La voie diplomatique reste ouverte entre la CEDEAO et l'Alliance des États du Sahel. La Communauté économique des États de l'Afrique de l'Ouest a prolongé de trois mois la mission de médiation confiée à l'ancien Premier ministre guinéen Lansana Kouyaté, chargé de faciliter le dialogue avec le Burkina Faso, le Mali et le Niger. Son mandat, désormais reconduit, court du 26 juin au 25 septembre 2026.

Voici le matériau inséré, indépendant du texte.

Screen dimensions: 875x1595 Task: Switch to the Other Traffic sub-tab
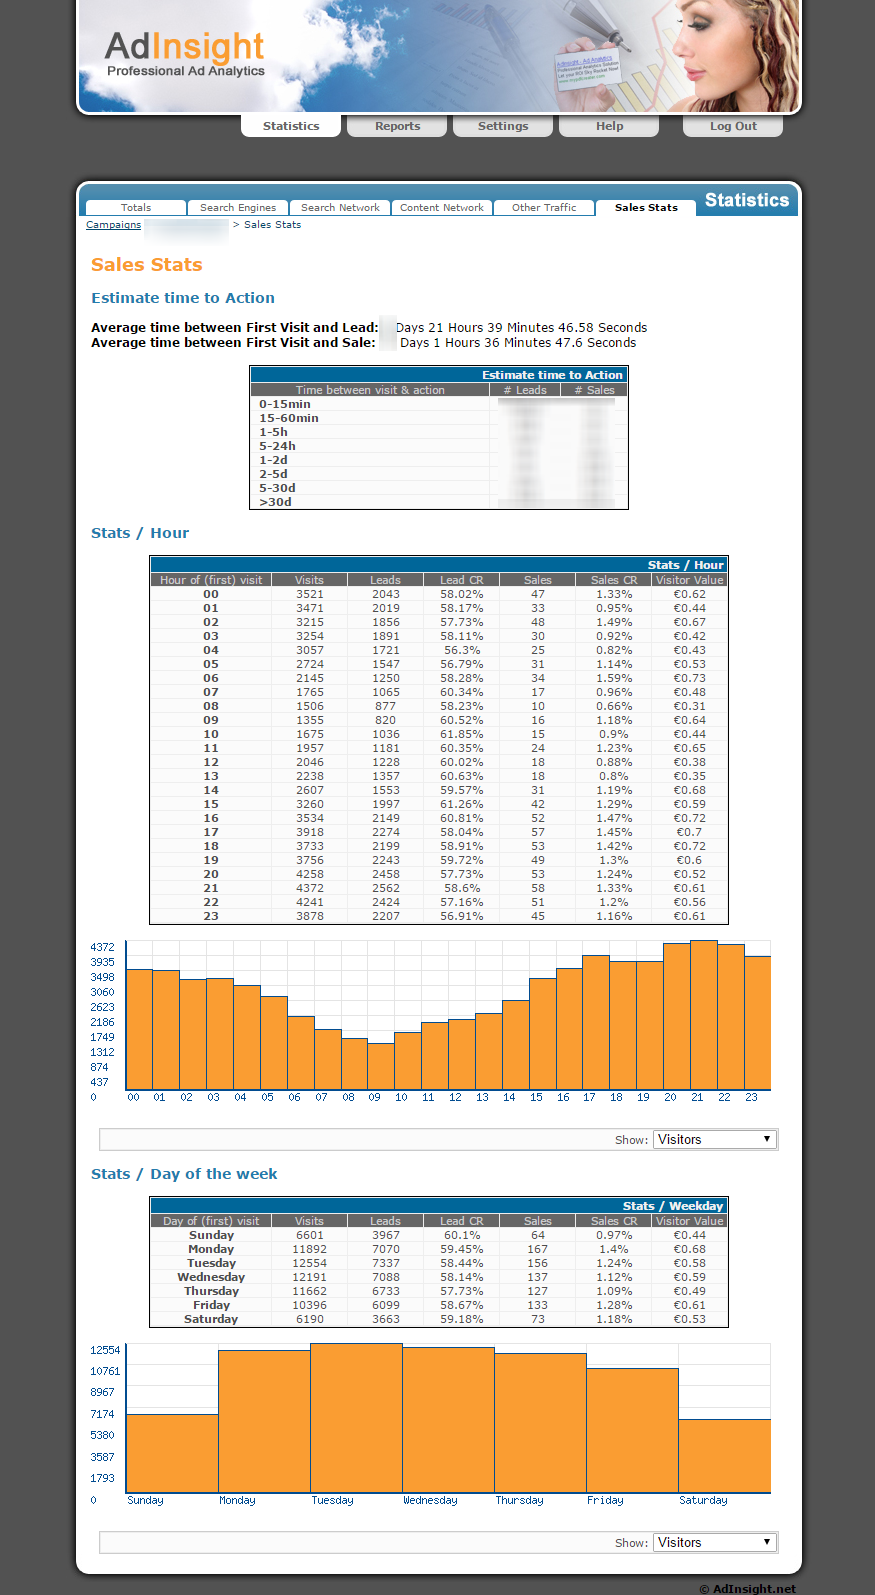(x=544, y=208)
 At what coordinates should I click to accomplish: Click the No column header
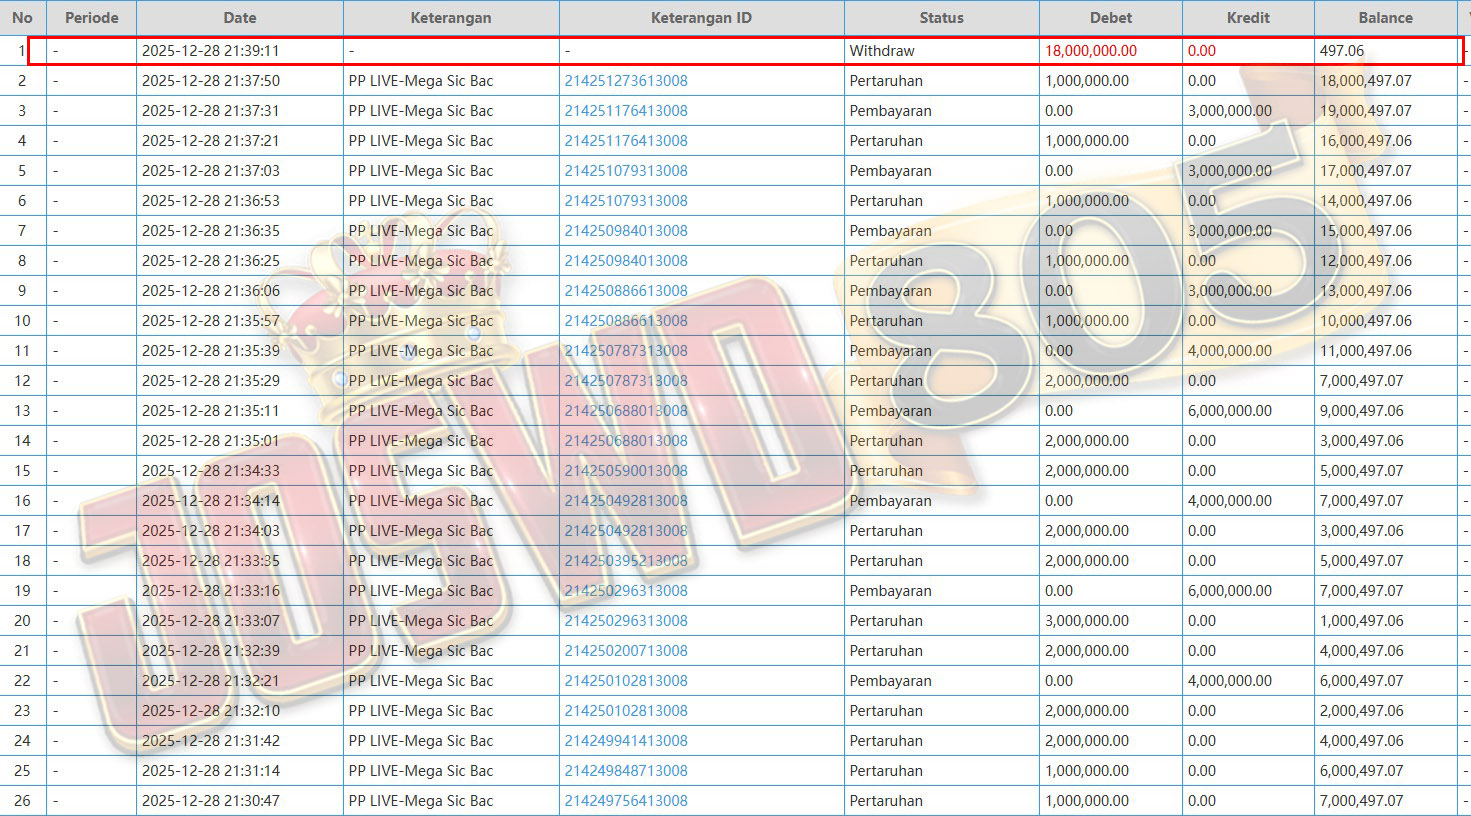22,18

Un médiateur reconduit pour trois mois
Nommé en mars 2026 envoyé spécial et négociateur en chef, Lansana Kouyaté est chargé de conduire un dialogue structuré entre la CEDEAO et les trois pays de l'AES. La décision de prolonger son mandat traduit la volonté de l'organisation ouest-africaine de privilégier la négociation plutôt qu'une rupture définitive, en maintenant un cadre de discussion ouvert malgré des positions qui demeurent éloignées entre les deux blocs.
Un retrait effectif mais un dialogue maintenu
Le retrait du Burkina Faso, du Mali et du Niger de la CEDEAO est effectif depuis janvier 2025. Les trois États, qui reprochent à l'organisation de ne plus répondre aux aspirations de leurs peuples, ont consolidé leur propre Confédération de l'Alliance des États du Sahel. Malgré cette séparation institutionnelle, les deux parties ont maintenu des canaux de discussion, notamment sur des questions de libre circulation, d'échanges commerciaux et de coopération sécuritaire.

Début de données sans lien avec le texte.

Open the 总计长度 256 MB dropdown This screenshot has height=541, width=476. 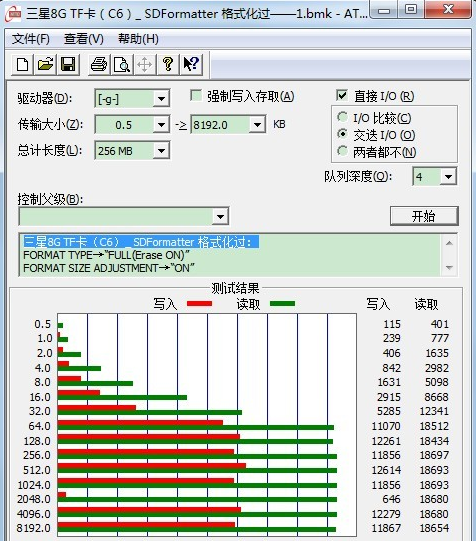point(161,151)
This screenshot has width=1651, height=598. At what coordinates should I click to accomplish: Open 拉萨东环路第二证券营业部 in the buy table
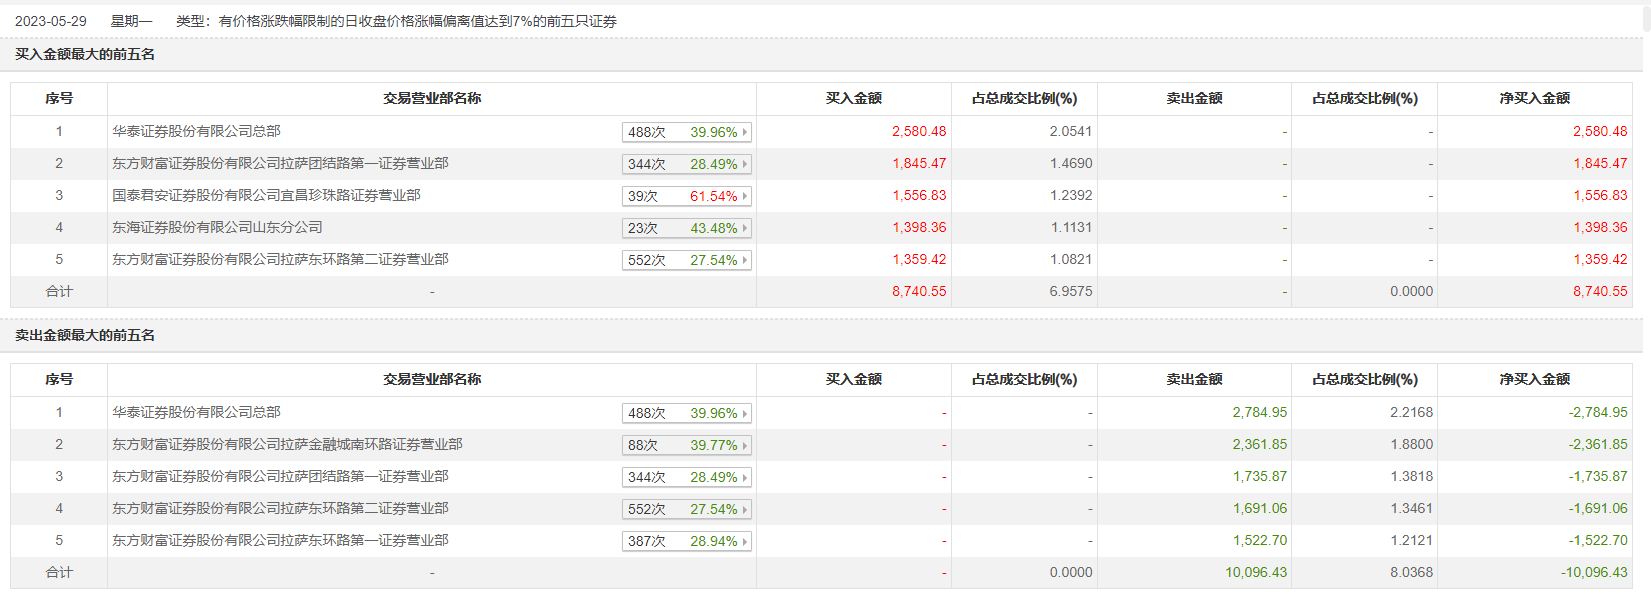280,259
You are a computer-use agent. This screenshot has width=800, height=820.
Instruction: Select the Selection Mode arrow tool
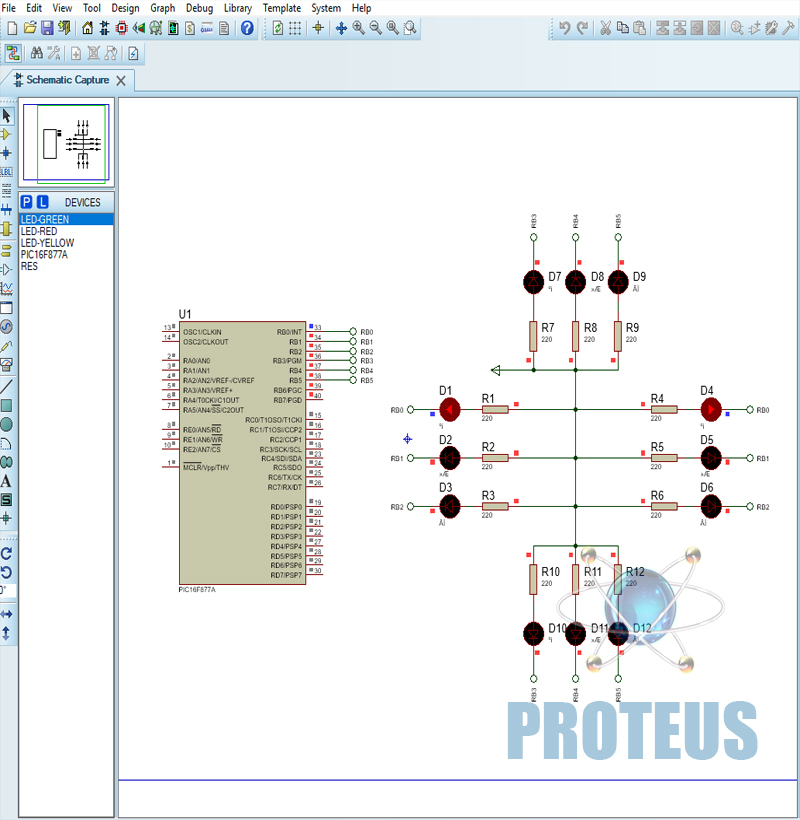coord(6,115)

Des enjeux régionaux considérables
L'issue de cette médiation revêt une importance particulière pour toute l'Afrique de l'Ouest, tant les liens humains, économiques et sécuritaires entre les pays de l'AES et leurs voisins restent étroits. Pour les populations frontalières, la préservation d'un cadre de coopération conditionne la fluidité des échanges quotidiens. Les prochains mois diront si le dialogue engagé permet de bâtir une relation apaisée entre deux ensembles désormais distincts mais interdépendants.